E-mail: porrati@mafalda.nyu.edu}
\end{center}
\vskip .4in
\begin{center} {\bf ABSTRACT} \end{center}
\begin{quotation}
\noindent
We give an argument showing that in N=4 supersymmetric gauge theories
there exists at least one bound state saturating the
Bogomol'nyi bound with electric charge $p$ and magnetic charge $q$, for
each $p$ and $q$ relatively prime, and we comment on the uniqueness of such
state.
This result is a necessary condition for the existence of an exact S-duality
in N=4 supersymmetric theories.
 \end{quotation}
\vfill
\end{titlepage}
\noindent
A mounting body of evidence~\cite{misc,sen1,sen2}
supports the conjecture that N=4
rigid supersymmetric theories possess an $SL(2,Z)$ duality. This $SL(2,Z)$
contains as a subgroup the strong-weak duality of Montonen and
Olive~\cite{mo,osb,gno}.

Let us confine our attention to an N=4 theory with
gauge group $SU(2)$ spontaneously broken to $U(1)$, for simplicity.
In this case the duality acts by fractional transformations on the complex
number $S=\theta/2\pi + i4\pi/g^2$, which combines together the theta angle
$\theta$ and the gauge coupling constant $g$
\beq
S \rightarrow {aS + b\over cS +d},\;\;\; a,b,c,d \in Z,\;\;\; ad-bc=1.
\eeq{1}
The meaning of duality is that theories whose coupling constants are
related by a transformation of type~(\ref{1}) are physically equivalent. In
particular, the stable physical states of the two theories are the same,
up to an eventual relabeling of them. Among the physical states of the
theory there is a special subset: those that saturate the Bogomol'nyi
bound~\cite{bog}. These states belong to short multiplets of N=4 and thus
their mass is non renormalized~\cite{wo}. By denoting with $p,q\in Z$ the
electric and magnetic charge of one such state,
its mass is given by the following formula~\cite{wo,sen1}
\beq
M^2(p,q)= {4\pi V^2\over \im S}( p^2 +2\re S pq + |S|^2q^2).
\eeq{2}
Here $V$ is a constant independent of $p$, $q$ and $S$.

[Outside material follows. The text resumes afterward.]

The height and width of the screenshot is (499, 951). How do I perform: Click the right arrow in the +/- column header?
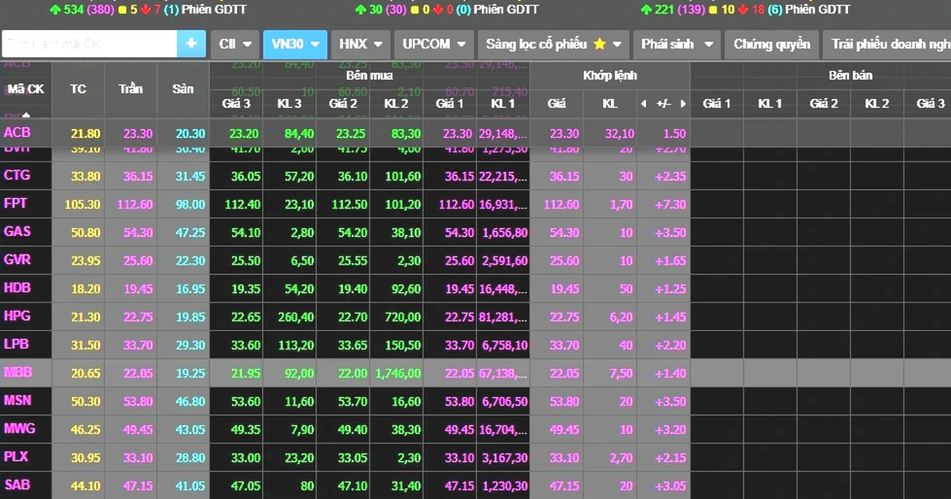683,104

Not all assignments of $p$ and $q$ need give a stable state. Indeed, a $(p,q)$
state may decay in a pair $[(p_1,q_1),(p_2,q_2)]$ $p_1+p_2=p$, $q_1+q_2=q$,
whenever
\beq
M(p,q)\geq M(p_1,q_1) + M(p_2,q_2).
\eeq{3}
Since eq.~(\ref{2}) defines a positive-definite scalar product ($\im S>0$),
the triangular inequality holds: $M(p,q)\leq M(p_1,q_1) + M(p_2,q_2)$,
with the equality attained when $p_1/q_1=p_2/q_2=p/q$. The charges are
integers, thus this is possible only when $p$ and $q$ have a common divisor
\beq
p=Nm,\;\; q=Nn,\;\;\; N,n,m \in Z.
\eeq{4}

This argument, due to Sen~\cite{sen1,sen2}, does not guarantees that states
obeying the above equations actually decay, but it does shows that all
Bogomol'nyi states with $p,q$ relatively prime are stable.
Moreover, Bogomol'nyi states are transformed by S-duality. If this duality
exists, eq.~(\ref{2}) must be invariant under the $SL(2,Z)$
transformation~(\ref{1}), together with a relabeling of $p$ and $q$, which
turns out to be
\beq
p\rightarrow ap -bq, \;\;\; q \rightarrow -cp + dq.
\eeq{5}
If S-duality holds, eq.~(\ref{5}) maps the multiplet with $p=1,q=0$ (the
electrically charged vector multiplet of the $SU(2)$ theory, corresponding
to a broken generator of the gauge group) into states with $p=a$, $q=-c$.
These states must also be stable, by consistency. This property holds
because the constraints $ad-bc=1$, $a,b,c,d\in Z$ imply that $p$ and $q$ are
relatively prime.

Stable states with $p=0,1$ and $q=0,1$ are well known: they are,
respectively, the
elementary charged states of the $SU(2)$ gauge theory, the BPS monopole,
and the dyon. A crucial test of S-duality is to verify
whether {\em all} states with
$p,q$ relatively prime do indeed exist with the right multiplicity.
The case $q=2$, $p$ odd integer, has been studied in~\cite{sen2}. The
topological aspects of the generalization to arbitrary $q$ have been
demonstrated by Segal~\cite{se}.

Purpose of this paper is to show that for all $p,q$ relatively prime, there
exists at least one N=4 (short) multiplet of states whose mass saturates
the Bogomol'nyi bound~(\ref{2}), and to propose a possible strategy to prove
its uniqueness.

In~\cite{sen2}, a general strategy for finding Bogomol'nyi
states with arbitrary electric and magnetic charge has also been proposed.
Let us resume the features of that argument that we shall need in this
paper.

Let us put as in~\cite{sen2} $\theta=0$, the general case being (probably)
reconducible to this one once the Witten phenomenon~\cite{w} is taken into
account.
Let us also notice that it is sufficient to study our N=4 theory in the
small-coupling constant (semiclassical) regime: $g\rightarrow 0$. Indeed,
Bogomoln'yi states with $p,q$ relatively prime are stable for each value of
$g$ i.e. they cannot disappear (decay) as the coupling constant is
adiabatically switched off, or turned on.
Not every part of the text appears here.